Wiesbaden, 10.03.2011. Er galt als moralisches Gewissen der Bundesrepublik – bis zum 12. August 2006. Der Literatur-Nobelpreisträger Günter Grass enthüllte im Interview mit der Frankfurter Allgemeinen Zeitung, dass er als Jugendlicher Mitglied der Waffen-SS gewesen war. Das mediale Echo war groß: Über vier Monate diskutierte das Feuilleton mit bis dato unbekannter Emotionalität und Reichweite. Erstmals liegt nun eine quantitative Inhaltsanalyse dieses öffentlichen Diskurses vor. Die Ergebnisse sind in der aktuellen Ausgabe der Fachzeitschrift Publizistik aus dem Wiesbadener VS Verlag erschienen.
Handelt es sich beim Fall Günter Grass um einen publizistischen Konflikt oder einen Medienskandal?
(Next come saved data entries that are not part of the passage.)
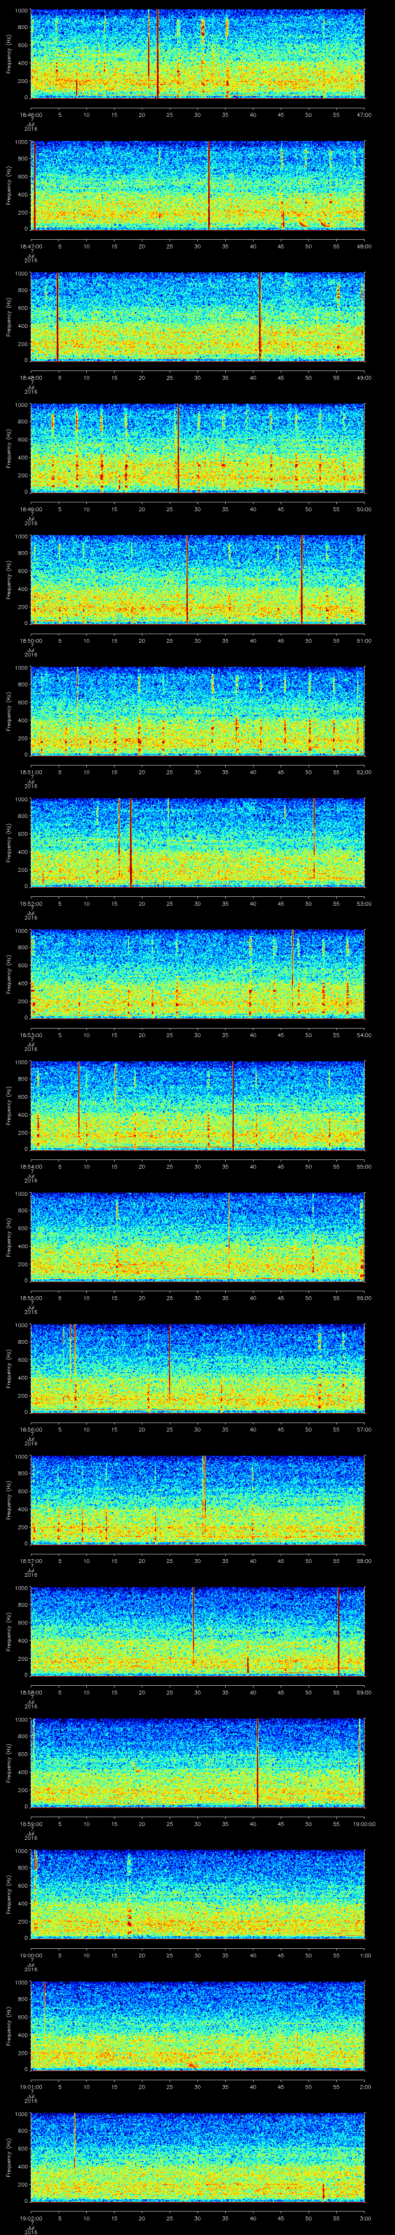Click the 3:00 end label of last spectrogram

point(364,2218)
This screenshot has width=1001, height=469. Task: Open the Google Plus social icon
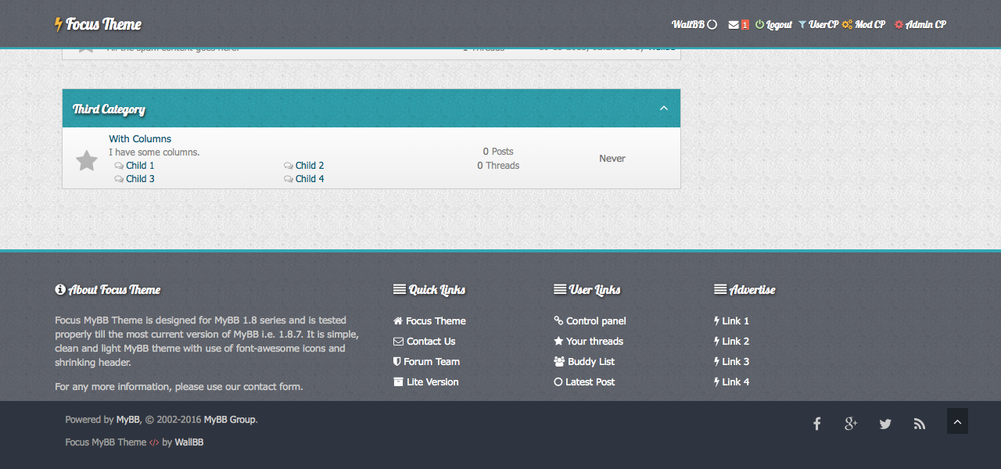(x=851, y=424)
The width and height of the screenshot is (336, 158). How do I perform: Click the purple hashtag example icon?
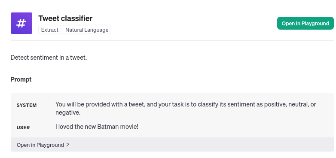pos(21,23)
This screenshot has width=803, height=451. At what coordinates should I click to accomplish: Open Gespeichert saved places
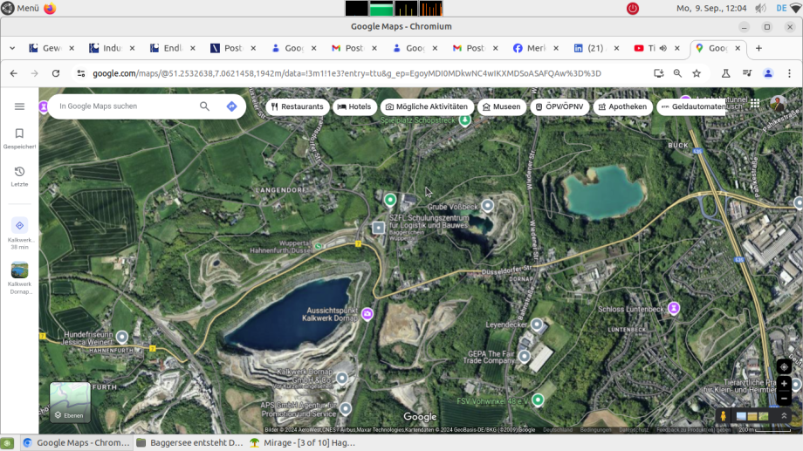tap(19, 138)
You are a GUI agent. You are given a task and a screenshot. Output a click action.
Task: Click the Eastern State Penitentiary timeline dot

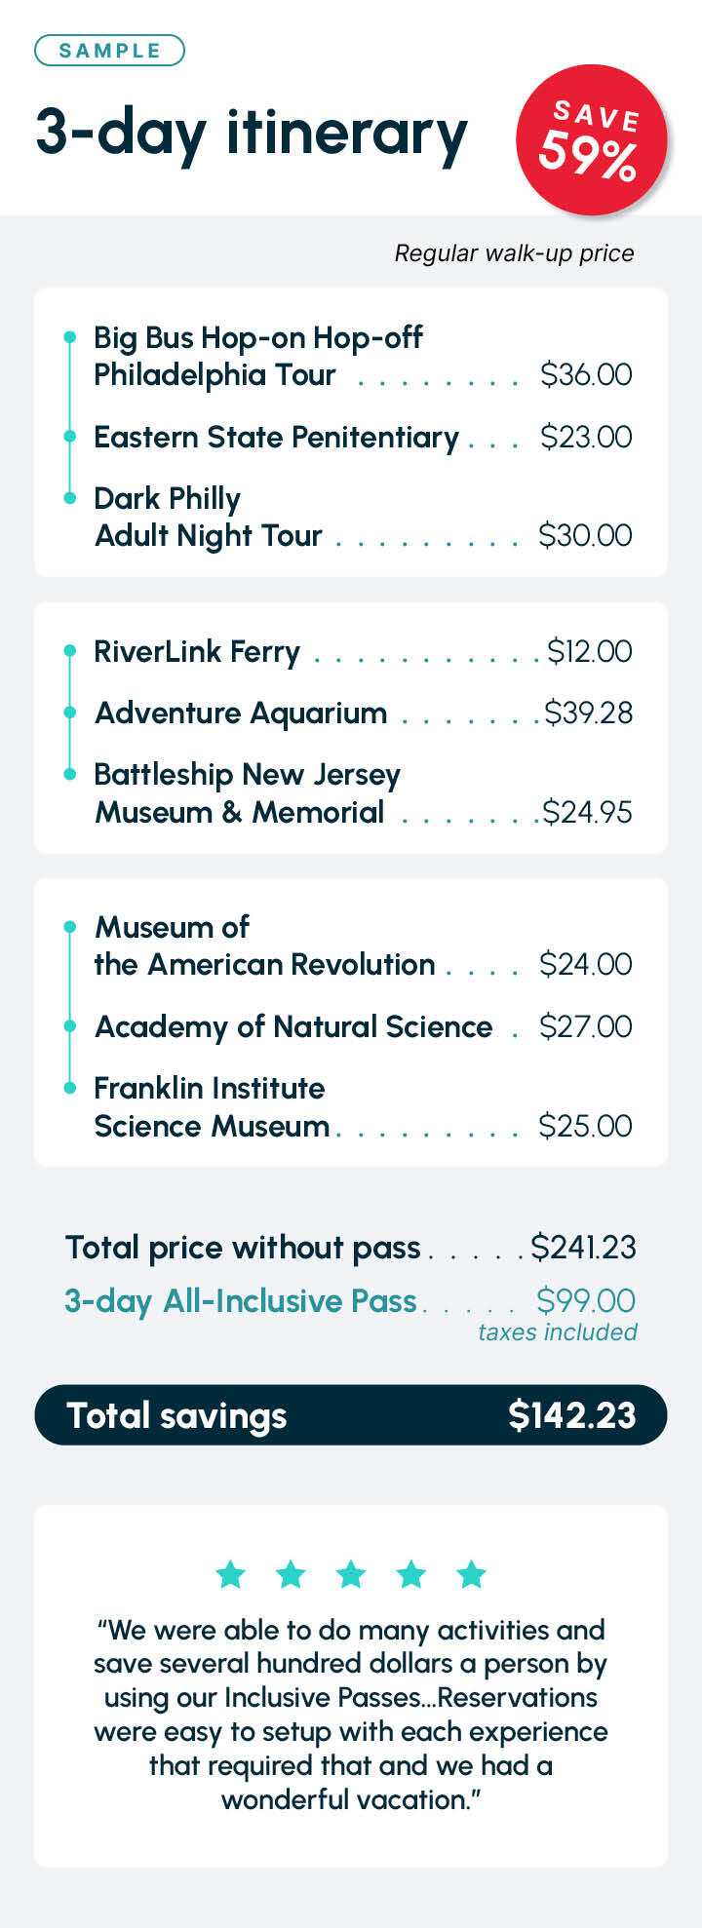[69, 437]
Für die Analyse des Diskurses untersuchte Kilian Trotier ausgewählte Qualitätsmedien für den Zeitraum vom 12. August bis zum 30. Dezember 2010: die Frankfurter Allgemeine Zeitung (FAZ), die Süddeutsche Zeitung, die tageszeitung (taz), Die Zeit und Der Spiegel. Dabei kommt er zu dem Ergebnis, dass es sich um einen publizistischen Konflikt handelt, bei dem die Gegner des Schriftstellers nach und nach Oberhand gewonnen haben. Der Spiegel weise dabei Tendenzen der Skandalierung auf. Insgesamt lasse sich aber bei keinem Publikationsorgan eine stringente Blattpolitik ausmachen. Vielmehr böten die genannten Medien auch Verteidigern des Schriftstellers, meist gesellschaftliche Akteure, die Möglichkeit, sich öffentlich zu äußern.
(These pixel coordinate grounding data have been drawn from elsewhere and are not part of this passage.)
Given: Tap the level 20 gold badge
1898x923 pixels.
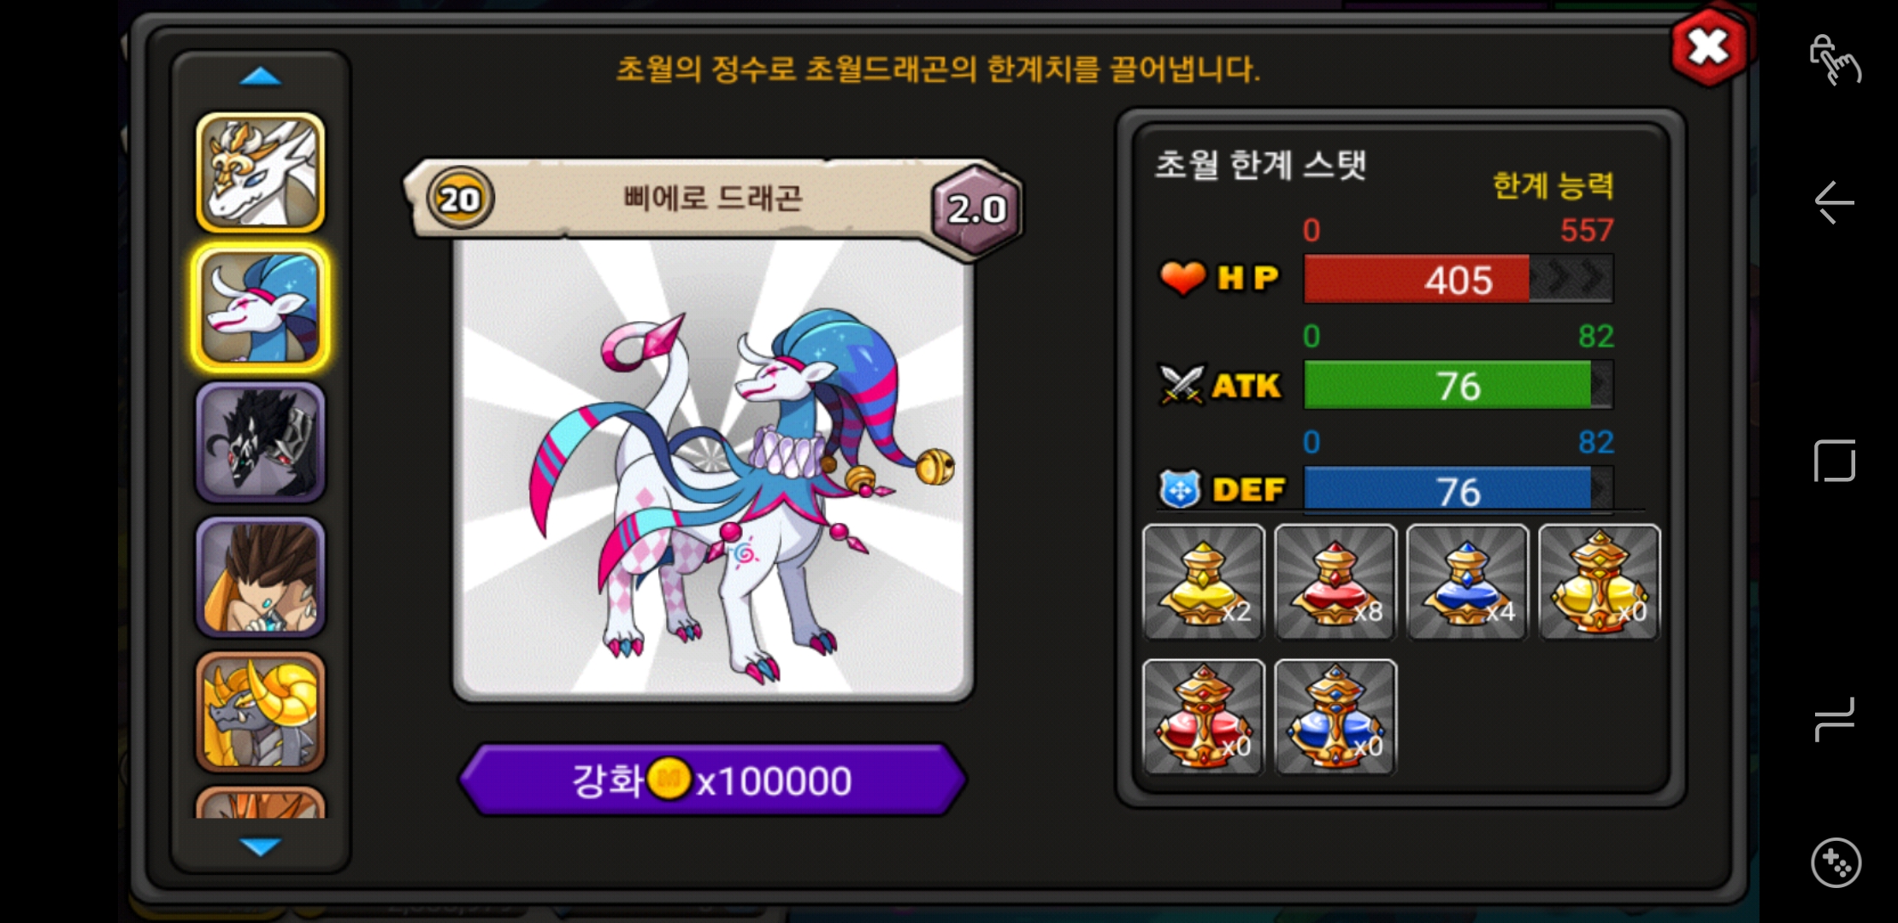Looking at the screenshot, I should pyautogui.click(x=460, y=199).
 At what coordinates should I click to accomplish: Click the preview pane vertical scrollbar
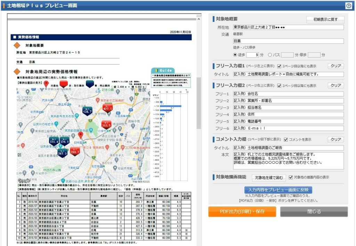click(199, 104)
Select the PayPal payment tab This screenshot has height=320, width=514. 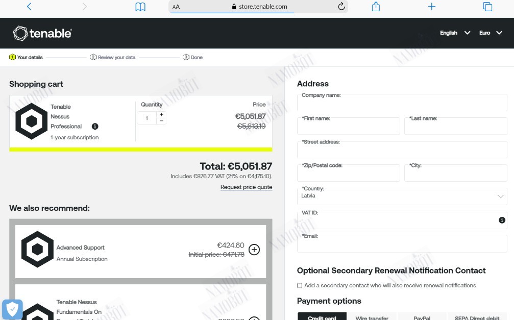[422, 317]
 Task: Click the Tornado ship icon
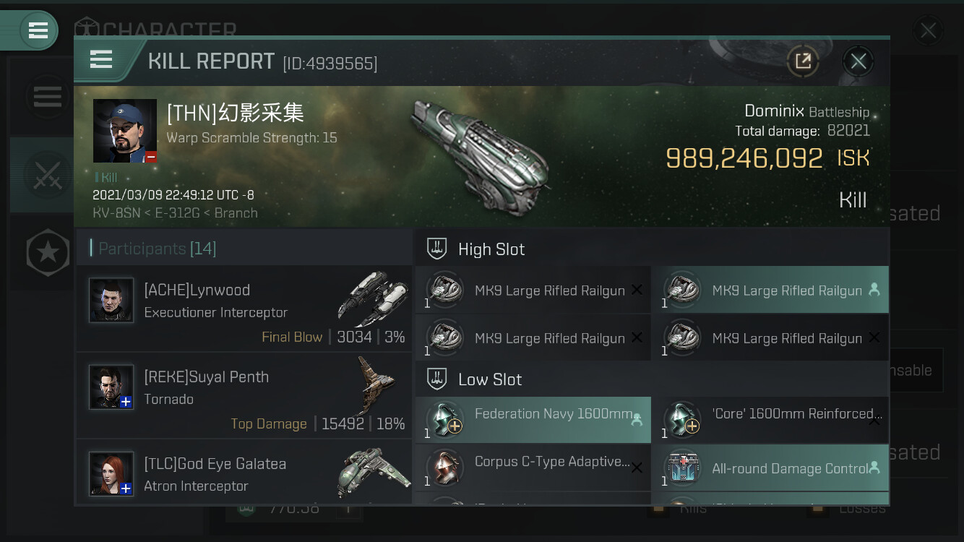click(x=376, y=385)
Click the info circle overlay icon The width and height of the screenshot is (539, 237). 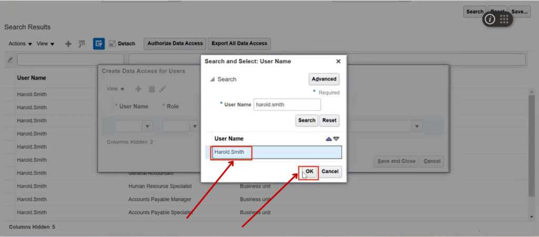490,19
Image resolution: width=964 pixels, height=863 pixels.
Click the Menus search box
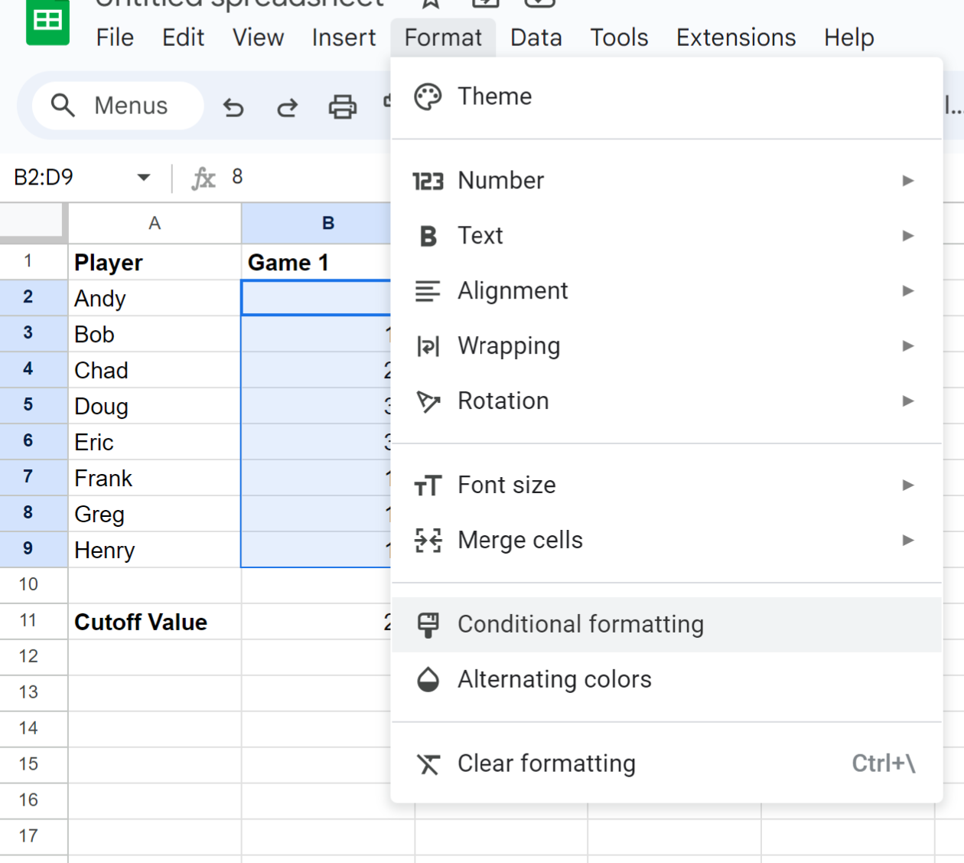[118, 106]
Die zentrale Forschungsfrage im Fall Günter Grass beantwortet Trotier detailliert anhand der Analyse von sieben Hypothesen, die er aus theoretischen Vorüberlegungen gewonnen hatte. Die Ergebnisse der Inhaltsanalyse erklären nach Ansicht des Wissenschaftlers beispielhaft das Phänomen „Debattenfeuilleton“, das den Kulturjournalismus der vergangenen Jahre immer stärker präge.